Figure 4

Efficiency of antigen transfer after phagocytosis. (A) As in Fig. ​Fig.11 A, C57BL/6 DCs were cultured for the indicated times with doses of I-Eα peptide, or 10⁶ B blasts from BALB/c mice, and double labeled for Y-Ae and CD86. Y-Ae signals (Mean Fluorescence Index) are shown for CD86⁺ mature DCs. (B) Assays for the stability of the I-E peptide during culture. Graded doses of I-E peptide were added to day 6 marrow DCs, and the levels of Y-Ae (Mean Fluorescence Intensity) were measured 20 h later (circles). At this time, supernatants were harvested from the cultures (diamonds) in parallel with peptide that was cultured in the absence of cells for 20 h (triangles). Both sources of peptide were then added to fresh cultures of immature marrow DCs, and Y-Ae epitope formation was compared 20 h later. (C) Distribution of MHC II in fresh B cells (left) and 4-d splenic B blasts (right).

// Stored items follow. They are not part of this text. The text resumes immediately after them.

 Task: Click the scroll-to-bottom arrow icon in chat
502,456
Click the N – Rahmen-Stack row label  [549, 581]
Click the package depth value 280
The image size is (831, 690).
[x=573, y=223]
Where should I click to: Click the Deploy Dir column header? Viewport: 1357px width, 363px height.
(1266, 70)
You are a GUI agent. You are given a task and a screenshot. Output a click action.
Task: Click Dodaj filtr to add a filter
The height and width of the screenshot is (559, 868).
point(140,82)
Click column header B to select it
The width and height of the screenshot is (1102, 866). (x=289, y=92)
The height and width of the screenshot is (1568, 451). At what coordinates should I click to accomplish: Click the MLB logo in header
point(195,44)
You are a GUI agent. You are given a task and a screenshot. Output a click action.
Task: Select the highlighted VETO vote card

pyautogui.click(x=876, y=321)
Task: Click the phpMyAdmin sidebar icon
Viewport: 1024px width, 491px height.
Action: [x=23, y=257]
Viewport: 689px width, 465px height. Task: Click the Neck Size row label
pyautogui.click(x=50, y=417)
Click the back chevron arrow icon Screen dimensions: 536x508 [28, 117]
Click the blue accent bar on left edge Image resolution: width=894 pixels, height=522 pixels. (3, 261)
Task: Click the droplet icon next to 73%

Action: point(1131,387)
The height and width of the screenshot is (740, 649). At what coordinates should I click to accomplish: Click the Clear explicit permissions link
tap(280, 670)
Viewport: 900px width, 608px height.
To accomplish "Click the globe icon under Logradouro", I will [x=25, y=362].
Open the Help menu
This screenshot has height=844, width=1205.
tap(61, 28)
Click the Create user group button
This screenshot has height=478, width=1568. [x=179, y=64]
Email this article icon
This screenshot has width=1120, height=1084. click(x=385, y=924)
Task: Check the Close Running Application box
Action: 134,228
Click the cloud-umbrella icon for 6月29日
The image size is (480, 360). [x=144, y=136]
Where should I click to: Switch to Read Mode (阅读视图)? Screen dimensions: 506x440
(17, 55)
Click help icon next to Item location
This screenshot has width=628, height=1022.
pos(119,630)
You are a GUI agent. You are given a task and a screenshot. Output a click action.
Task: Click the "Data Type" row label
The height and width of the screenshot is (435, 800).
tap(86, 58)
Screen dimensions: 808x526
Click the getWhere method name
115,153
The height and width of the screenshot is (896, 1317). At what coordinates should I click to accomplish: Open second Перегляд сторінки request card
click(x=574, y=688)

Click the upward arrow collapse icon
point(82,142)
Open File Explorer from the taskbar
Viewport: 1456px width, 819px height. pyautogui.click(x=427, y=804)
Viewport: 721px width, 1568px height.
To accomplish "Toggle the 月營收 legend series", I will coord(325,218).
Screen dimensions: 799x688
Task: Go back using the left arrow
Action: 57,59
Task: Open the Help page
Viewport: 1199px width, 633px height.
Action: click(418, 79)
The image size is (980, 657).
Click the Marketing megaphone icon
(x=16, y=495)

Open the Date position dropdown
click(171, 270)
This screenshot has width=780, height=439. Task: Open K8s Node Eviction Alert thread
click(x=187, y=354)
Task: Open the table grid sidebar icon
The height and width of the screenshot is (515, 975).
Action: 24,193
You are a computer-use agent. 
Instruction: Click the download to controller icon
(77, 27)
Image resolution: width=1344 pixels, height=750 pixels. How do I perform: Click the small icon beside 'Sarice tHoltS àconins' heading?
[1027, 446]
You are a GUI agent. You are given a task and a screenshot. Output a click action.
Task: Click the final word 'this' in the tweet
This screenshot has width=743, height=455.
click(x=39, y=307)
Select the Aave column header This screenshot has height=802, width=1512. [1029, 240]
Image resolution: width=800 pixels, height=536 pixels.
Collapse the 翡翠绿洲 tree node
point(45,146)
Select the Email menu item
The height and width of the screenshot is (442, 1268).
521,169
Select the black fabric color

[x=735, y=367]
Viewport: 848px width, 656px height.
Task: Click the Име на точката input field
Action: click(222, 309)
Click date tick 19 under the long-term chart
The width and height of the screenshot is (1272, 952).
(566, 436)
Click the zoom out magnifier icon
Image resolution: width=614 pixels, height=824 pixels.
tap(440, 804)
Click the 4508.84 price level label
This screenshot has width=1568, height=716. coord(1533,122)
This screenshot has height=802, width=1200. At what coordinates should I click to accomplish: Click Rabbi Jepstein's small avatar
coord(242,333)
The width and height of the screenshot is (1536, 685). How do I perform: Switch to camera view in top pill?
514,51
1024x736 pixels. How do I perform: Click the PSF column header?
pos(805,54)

The latter are processed best by DCs and express ~1.5 × 10⁵ I-E molecules/cell, mostly mature heterodimers (see text). MHC II was visualized with a rabbit polyclonal antibody to I-Eα. The majority is on the cell surface of blasts, but in intracellular vacuoles in fresh B cells. (D) Most of the I-E in B blasts consists of mature I-E heterodimers. 4-d LPS-induced B blasts from I-E⁺ BALB/c and I-E⁻ C57BL/6 mice were lysed and reacted with mAb 14-4-4S to mature I-E molecules. The immune complexes were bound to beads and then a rabbit anti–I-E antibody, which recognizes all forms of I-E, was used to blot bound and nonbound fractions. Most I-E molecules from B blasts were bound by 14-4-4S. (E) Macrophages versus immature DCs are the main site for phagocytosis of B cell fragments in 6-d GM-CSF–stimulated mouse marrow cultures. Immature MHC II–rich (green) DCs phagocytose B cell fragments (B220 stain, red), but firmly adherent MHC II–low macrophages contained more numerous intracellular B cell fragments.